In the United States and some foreign jurisdictions, there have been and continue to be a number of legislative and regulatory changes and proposed changes regarding the healthcare system that could prevent or delay marketing approval of our product candidates, restrict or regulate post-approval activities and affect our ability, or the ability of our potential future collaborators, to profitably sell any drugs for which we, or they, obtain marketing approval.

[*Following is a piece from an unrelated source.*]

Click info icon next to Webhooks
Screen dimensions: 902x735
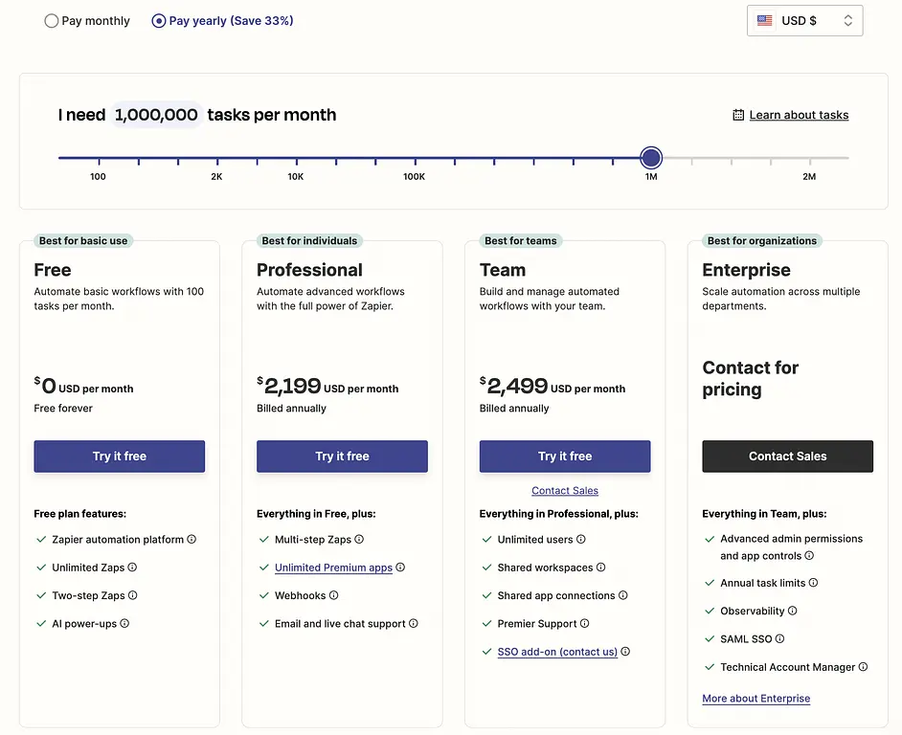point(334,595)
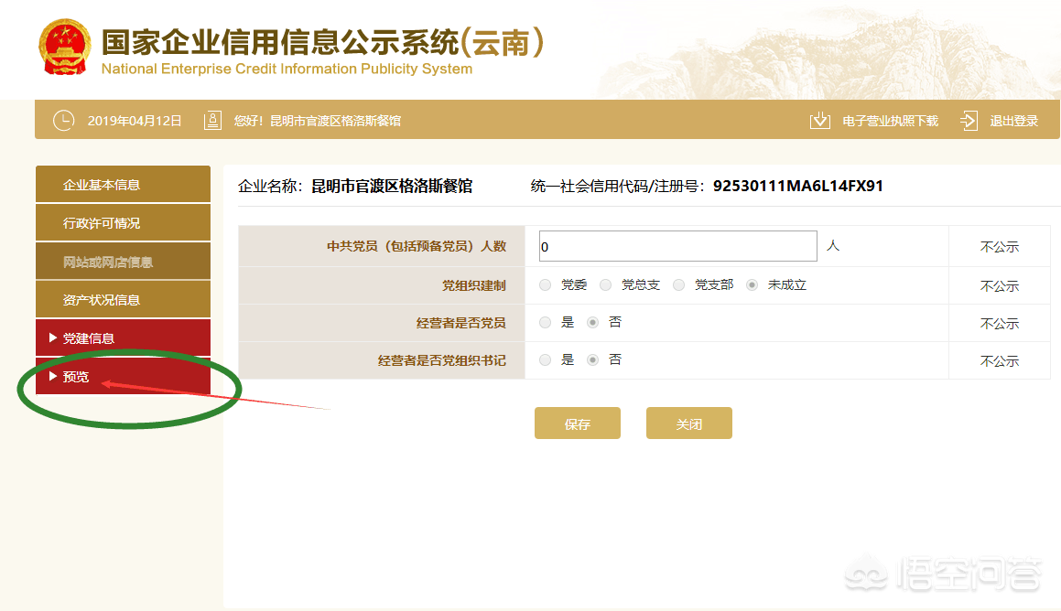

We expect that current laws, as well as other healthcare reform measures that may be adopted in the future, may result in more rigorous coverage criteria and additional downward pressure on the price that we, or our potential future collaborators, may receive for any approved drugs.
In the United States, the Patient Protection and Affordable Care Act, as amended by the Health Care and Education Reconciliation Act, or collectively the Affordable Care Act, or ACA, substantially changed the way healthcare is financed by both governmental and private insurers.
New laws may result in additional reductions in Medicare and other healthcare funding and otherwise affect the prices we may obtain for any of our product candidates for which we may obtain regulatory approval or the frequency with which any such product candidate is prescribed or used. We cannot predict whether these challenges will continue or other proposals will be made or adopted, or what impact these efforts may have on us. Further, there has been heightened governmental scrutiny over the manner in which manufacturers set prices for their marketed products, which has resulted in several recent Congressional inquiries and proposed bills designed to, among other things, bring more transparency to drug pricing, review the relationship between pricing and manufacturer patient programs, reduce the price of drugs under Medicare and reform government program reimbursement methodologies for drug products. We expect that additional state and federal healthcare reform measures will be adopted in the future, any of which could limit the amounts that federal and state governments will pay for healthcare products and services, which could result in reduced demand for our product candidates or additional pricing pressures.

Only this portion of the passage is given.